Younger millennials have the least tenure and are more likely to be the first let go from their jobs, according to Dr. Jones.

He points out that a large group of millennials graduated into the Great Recession of the early 2000s, giving them challenging job prospects and savings opportunities as they began their careers.

Now, with millennials more likely to rent their housing than own it, they’re faced with eviction on top of job loss. He offers advice to those in a stable spot now.

“There are a couple different things I can recommend, obviously interest rates are very low, so if you can, restructure your debt. If you can lower your rates or make lower payments, that’s one option,” said Dr. Jones.

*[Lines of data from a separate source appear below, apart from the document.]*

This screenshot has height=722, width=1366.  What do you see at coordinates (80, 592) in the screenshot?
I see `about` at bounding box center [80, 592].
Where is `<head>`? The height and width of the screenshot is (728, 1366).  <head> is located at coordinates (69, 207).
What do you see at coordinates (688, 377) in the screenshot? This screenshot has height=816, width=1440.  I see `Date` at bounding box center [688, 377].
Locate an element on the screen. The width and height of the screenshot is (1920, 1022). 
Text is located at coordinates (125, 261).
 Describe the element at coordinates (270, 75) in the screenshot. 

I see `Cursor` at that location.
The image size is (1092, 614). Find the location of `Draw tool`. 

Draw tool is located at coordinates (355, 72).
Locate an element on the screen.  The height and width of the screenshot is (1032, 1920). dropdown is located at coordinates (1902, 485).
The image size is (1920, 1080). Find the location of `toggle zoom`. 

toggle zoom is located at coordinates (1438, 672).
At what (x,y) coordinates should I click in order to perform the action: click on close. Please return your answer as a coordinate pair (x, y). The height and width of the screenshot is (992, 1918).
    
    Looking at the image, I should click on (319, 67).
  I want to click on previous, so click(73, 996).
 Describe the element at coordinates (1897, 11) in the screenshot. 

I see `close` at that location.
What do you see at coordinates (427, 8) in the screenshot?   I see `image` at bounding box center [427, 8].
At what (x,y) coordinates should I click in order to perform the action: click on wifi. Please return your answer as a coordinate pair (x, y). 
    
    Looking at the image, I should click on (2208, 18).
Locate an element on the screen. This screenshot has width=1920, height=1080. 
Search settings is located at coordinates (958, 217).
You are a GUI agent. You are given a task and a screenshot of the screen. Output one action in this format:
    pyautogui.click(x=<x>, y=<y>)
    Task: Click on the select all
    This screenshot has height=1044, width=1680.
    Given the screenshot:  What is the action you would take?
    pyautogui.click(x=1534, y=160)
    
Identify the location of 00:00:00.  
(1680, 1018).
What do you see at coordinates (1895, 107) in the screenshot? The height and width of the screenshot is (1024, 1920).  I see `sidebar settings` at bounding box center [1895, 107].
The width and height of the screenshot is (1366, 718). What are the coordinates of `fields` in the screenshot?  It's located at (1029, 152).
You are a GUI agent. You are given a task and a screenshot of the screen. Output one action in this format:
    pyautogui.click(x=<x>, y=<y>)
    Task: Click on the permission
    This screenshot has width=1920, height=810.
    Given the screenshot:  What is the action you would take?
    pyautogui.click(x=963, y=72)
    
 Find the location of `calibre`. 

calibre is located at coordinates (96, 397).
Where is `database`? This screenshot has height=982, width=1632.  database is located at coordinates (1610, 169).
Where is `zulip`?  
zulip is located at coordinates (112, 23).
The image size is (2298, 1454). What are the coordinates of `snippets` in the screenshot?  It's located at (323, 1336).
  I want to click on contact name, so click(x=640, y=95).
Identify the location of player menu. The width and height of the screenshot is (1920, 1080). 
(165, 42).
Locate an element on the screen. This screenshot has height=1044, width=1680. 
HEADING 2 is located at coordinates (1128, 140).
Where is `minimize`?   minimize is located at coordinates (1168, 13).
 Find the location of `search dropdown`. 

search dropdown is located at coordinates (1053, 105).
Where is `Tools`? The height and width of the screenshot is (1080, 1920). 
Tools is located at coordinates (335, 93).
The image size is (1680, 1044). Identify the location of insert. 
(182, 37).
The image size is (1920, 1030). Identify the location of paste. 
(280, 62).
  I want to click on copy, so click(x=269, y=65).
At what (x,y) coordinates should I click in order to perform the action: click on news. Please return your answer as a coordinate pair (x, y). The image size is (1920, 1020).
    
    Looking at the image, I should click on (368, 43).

He also recommends saving where you can and making it a habit now.

From UAB:

Jones has recommendations for millennials who are trying to regroup:

  • Restructure your debt if you can to take advantage of lower interest rates
  • Work on paying down debt and building up savings
  • Vote and pay attention to what is happening at the local and state levels of government

While more than half of Americans are invested in the stock market, most of these individuals are invested via a retirement plan, so while they are reaping some benefits from the rising stock market, their gains are much lower than those in the top income and wealth decile.

“It is also a great time to buy and sell,” Jones said. “While interest rates are low and it is a great time to get a mortgage, many millennials are too hampered by student debt or high rent to be able to save a substantial amount for a down payment. For those who were not in a good place financially prior to this recession, this is not a great time. Many millennials fall into this category.”